** PAGE EXTRACT **
•••••

9.29.2004

All Apologies

First of all, allow me to apologize for taking so long to update. I was recently eviscerated by a horde of existential llamas, and that left me with a serious hangover that even oranges could not cure. Thankfully, after being exposed to a revolutionary new vitamin treatment, I am ready to get my blog on! Speaking of which, I am trying to convince MC Chris to compose an elegy recognizing the brilliance and important of blogging in hip-hop culture. Curiously, he has yet to write back.

Some of our more well-informed readers are no doubt aware that the Republican National Convention is over. I myself was fascinated by the comments of one delegate, a school teacher who announced her support for the party's pro-family, pro-life and pro-God platform.

Needless to say, it is about time the Batshit Party started meddling in the nation's political life again. That's right; the faithful should immediately book their tickets for the first annual Batshit Party National Convention!

To put it simply, the Democratic Party's current platform is not doing enough to satisfy my anti-family, anti-life and anti-God urges. We have therefore developed an entirely new political paradigm, guaranteed to satisfy even the vehemently liberal partisans. Check it out our revised platform:

  • Anti-war? Fuck that shit, ese! I say we need as much of it as we can afford. On that note, I suggest we reignite the Civil War. The state can then use the proceeds to ensure that every toddler has his own handgun. After all, homeland security starts with the young!

•••••

[Item position entries]
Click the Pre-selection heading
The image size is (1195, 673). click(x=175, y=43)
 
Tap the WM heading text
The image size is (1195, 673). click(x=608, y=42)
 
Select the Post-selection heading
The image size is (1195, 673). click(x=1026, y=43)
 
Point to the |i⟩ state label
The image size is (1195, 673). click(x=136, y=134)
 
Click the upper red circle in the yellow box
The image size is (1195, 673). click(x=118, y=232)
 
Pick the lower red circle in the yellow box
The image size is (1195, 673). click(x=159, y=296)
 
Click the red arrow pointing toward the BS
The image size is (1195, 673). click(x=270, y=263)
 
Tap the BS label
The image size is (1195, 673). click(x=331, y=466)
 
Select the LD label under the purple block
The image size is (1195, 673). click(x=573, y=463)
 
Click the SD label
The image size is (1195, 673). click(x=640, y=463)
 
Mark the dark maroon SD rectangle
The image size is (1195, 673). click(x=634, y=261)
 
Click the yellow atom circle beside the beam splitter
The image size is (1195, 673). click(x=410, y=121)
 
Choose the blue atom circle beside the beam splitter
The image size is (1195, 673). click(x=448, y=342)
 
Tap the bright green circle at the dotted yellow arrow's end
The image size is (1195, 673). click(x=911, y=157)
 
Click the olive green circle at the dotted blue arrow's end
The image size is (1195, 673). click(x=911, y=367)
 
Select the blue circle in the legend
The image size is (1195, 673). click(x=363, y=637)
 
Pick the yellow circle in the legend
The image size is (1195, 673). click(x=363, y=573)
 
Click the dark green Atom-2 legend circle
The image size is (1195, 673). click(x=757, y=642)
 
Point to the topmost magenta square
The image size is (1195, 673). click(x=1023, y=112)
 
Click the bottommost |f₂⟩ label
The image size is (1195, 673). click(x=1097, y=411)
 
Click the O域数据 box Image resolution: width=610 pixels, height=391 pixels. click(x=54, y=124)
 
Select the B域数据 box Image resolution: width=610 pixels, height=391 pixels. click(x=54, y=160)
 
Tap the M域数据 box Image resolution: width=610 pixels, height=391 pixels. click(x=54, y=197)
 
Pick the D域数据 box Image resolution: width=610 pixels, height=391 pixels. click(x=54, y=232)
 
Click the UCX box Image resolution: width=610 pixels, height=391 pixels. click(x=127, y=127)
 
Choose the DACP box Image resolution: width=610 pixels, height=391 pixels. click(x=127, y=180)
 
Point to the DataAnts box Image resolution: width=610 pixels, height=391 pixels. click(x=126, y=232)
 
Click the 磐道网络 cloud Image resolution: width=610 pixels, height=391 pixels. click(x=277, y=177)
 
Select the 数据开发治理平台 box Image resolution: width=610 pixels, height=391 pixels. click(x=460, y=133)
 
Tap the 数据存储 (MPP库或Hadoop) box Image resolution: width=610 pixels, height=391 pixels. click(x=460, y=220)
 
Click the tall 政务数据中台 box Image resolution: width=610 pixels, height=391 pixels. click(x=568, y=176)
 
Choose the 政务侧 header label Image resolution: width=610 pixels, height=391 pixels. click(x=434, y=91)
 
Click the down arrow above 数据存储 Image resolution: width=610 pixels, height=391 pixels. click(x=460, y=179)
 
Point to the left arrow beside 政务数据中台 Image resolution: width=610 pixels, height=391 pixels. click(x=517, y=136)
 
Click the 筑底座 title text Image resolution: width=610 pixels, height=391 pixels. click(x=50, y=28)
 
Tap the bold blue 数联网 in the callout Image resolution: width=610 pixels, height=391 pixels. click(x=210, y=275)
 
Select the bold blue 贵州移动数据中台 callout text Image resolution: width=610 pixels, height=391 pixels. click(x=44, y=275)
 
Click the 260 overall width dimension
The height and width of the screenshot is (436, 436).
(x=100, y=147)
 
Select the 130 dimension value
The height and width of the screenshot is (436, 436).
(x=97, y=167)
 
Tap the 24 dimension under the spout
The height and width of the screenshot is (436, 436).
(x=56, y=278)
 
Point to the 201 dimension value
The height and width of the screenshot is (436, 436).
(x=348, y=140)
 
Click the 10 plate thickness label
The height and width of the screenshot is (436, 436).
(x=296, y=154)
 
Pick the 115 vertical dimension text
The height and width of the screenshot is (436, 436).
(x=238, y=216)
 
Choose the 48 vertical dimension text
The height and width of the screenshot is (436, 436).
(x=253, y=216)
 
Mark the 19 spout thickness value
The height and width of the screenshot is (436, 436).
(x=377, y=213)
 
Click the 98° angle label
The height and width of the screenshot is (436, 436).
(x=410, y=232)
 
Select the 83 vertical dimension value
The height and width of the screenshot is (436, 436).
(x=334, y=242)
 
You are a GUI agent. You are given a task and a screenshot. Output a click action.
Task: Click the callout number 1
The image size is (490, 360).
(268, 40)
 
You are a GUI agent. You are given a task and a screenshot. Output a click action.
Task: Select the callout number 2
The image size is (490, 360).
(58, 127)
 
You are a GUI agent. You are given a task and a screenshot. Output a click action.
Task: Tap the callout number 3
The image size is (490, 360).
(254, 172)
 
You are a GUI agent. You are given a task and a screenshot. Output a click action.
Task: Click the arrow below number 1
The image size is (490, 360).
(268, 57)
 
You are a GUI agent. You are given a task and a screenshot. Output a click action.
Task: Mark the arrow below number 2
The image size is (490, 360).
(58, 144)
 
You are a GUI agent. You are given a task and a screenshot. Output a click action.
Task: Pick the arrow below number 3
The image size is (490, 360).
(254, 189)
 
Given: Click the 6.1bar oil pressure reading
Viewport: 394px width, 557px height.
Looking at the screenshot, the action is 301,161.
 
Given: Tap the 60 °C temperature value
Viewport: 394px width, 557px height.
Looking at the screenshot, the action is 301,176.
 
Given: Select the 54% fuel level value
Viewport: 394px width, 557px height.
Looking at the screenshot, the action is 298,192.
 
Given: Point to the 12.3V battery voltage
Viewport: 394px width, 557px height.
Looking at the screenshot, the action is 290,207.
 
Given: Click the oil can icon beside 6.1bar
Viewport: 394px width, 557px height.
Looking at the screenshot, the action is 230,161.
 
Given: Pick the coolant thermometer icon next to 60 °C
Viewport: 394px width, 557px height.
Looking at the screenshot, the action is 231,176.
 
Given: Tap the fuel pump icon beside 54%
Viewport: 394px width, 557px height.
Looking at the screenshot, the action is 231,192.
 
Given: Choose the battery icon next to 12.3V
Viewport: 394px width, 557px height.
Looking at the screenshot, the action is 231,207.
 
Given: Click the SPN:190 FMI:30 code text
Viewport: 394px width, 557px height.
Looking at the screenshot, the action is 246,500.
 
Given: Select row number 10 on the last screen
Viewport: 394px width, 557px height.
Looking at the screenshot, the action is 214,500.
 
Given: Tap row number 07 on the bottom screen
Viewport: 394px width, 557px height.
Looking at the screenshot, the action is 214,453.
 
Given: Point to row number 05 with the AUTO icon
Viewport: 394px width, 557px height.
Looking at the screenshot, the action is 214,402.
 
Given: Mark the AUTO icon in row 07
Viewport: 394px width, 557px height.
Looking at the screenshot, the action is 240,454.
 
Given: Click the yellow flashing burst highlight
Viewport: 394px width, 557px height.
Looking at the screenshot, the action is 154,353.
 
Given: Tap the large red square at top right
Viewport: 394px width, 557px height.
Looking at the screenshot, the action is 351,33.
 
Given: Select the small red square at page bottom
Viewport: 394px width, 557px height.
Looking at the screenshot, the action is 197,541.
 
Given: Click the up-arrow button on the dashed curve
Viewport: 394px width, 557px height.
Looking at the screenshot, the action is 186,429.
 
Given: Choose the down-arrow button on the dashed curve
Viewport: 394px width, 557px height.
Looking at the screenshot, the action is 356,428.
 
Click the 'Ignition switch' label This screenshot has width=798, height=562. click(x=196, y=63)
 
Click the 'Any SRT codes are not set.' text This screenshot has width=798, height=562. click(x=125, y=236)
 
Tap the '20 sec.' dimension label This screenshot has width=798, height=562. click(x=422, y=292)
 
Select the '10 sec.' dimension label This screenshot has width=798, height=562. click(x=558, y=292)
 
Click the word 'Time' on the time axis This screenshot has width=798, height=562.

•••••

** ACTIONS TO TAKE **
a) Repeat the part of the blog post from "Some of our" up to and including "and pro-God platform.", word for word.
b) Transcribe the listing from its first line up to and including the line with "The image size is (1195, 673). click(x=1026, y=43)", keeping each line unchanged.
The blog post and the listing are unrelated to each other.

** THE RESPONSES **
a)
Some of our more well-informed readers are no doubt aware that the Republican National Convention is over. I myself was fascinated by the comments of one delegate, a school teacher who announced her support for the party's pro-family, pro-life and pro-God platform.

b)
Click the Pre-selection heading
The image size is (1195, 673). click(x=175, y=43)
 
Tap the WM heading text
The image size is (1195, 673). click(x=608, y=42)
 
Select the Post-selection heading
The image size is (1195, 673). click(x=1026, y=43)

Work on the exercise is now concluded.